-- Start TASK INPUT --

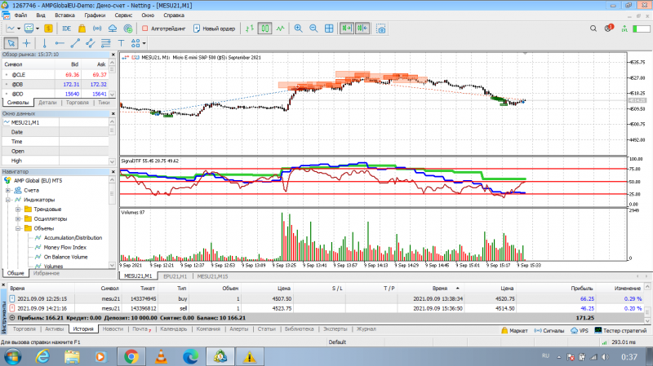653x366 pixels.
Task: Click the New Order button
Action: click(215, 29)
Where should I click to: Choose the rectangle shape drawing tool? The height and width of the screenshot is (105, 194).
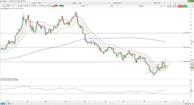tap(44, 6)
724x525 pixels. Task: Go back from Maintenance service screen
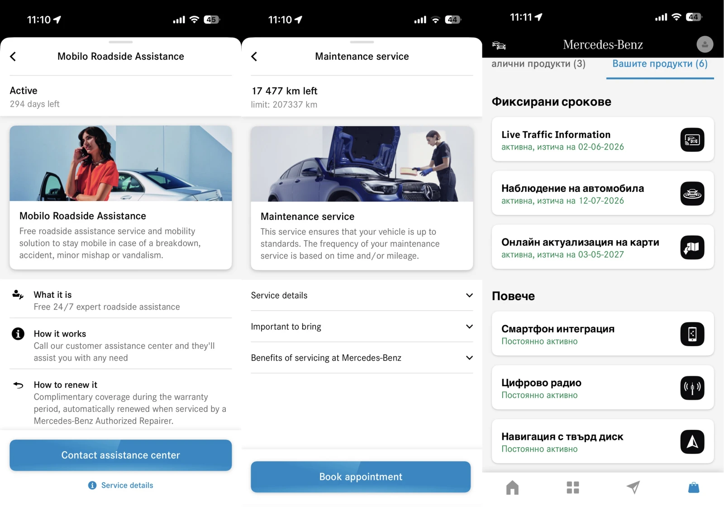coord(254,57)
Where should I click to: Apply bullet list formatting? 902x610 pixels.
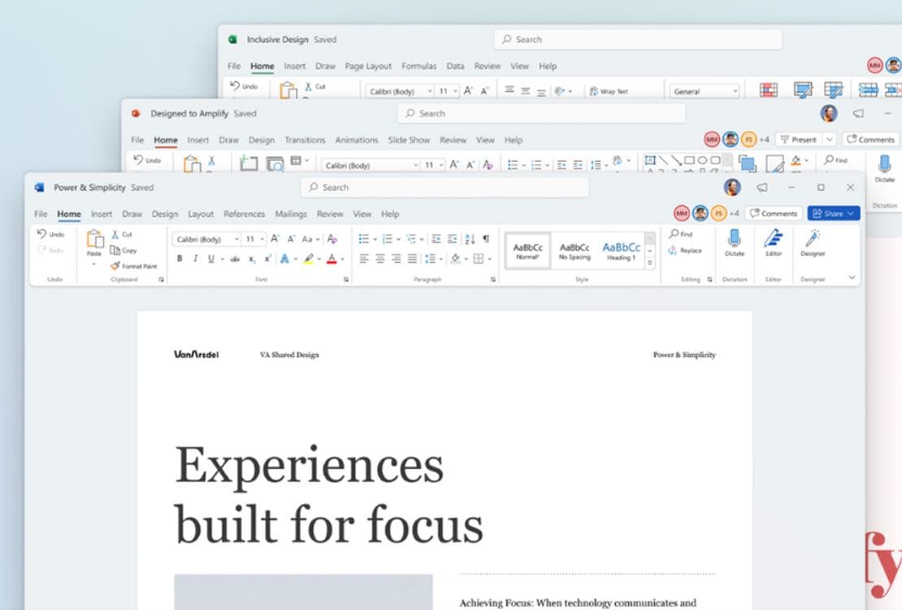click(366, 238)
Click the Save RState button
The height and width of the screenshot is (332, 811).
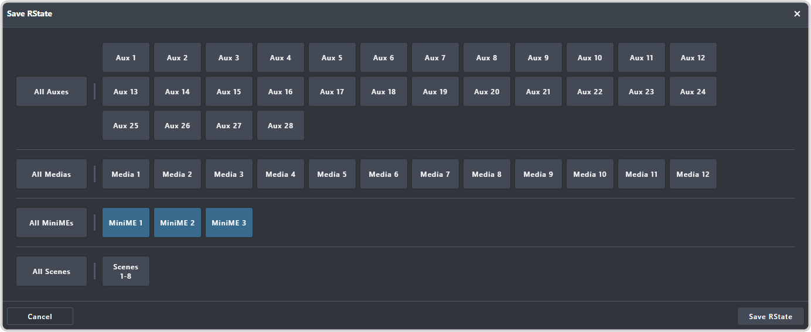coord(771,316)
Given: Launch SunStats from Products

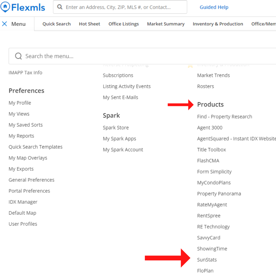Looking at the screenshot, I should coord(207,260).
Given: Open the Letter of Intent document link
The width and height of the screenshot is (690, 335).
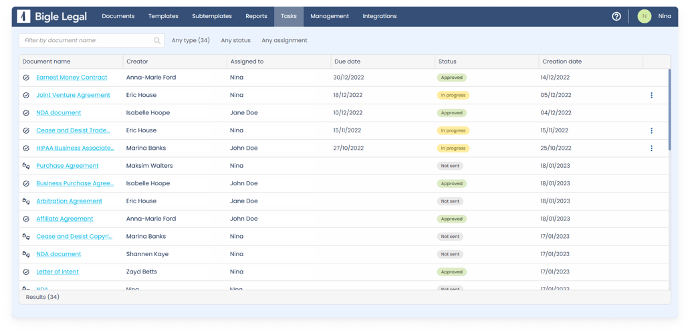Looking at the screenshot, I should (x=58, y=272).
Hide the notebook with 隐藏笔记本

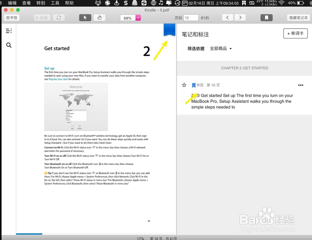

-- End TASK INPUT --

Copy each line above that contains the string "from". Only matches with the same uppercase and lowercase letters count.

RESULT FOR THIS EXERCISE>
724x525 pixels. Task: Go back from Maintenance service screen
Given: Launch SunStats from Products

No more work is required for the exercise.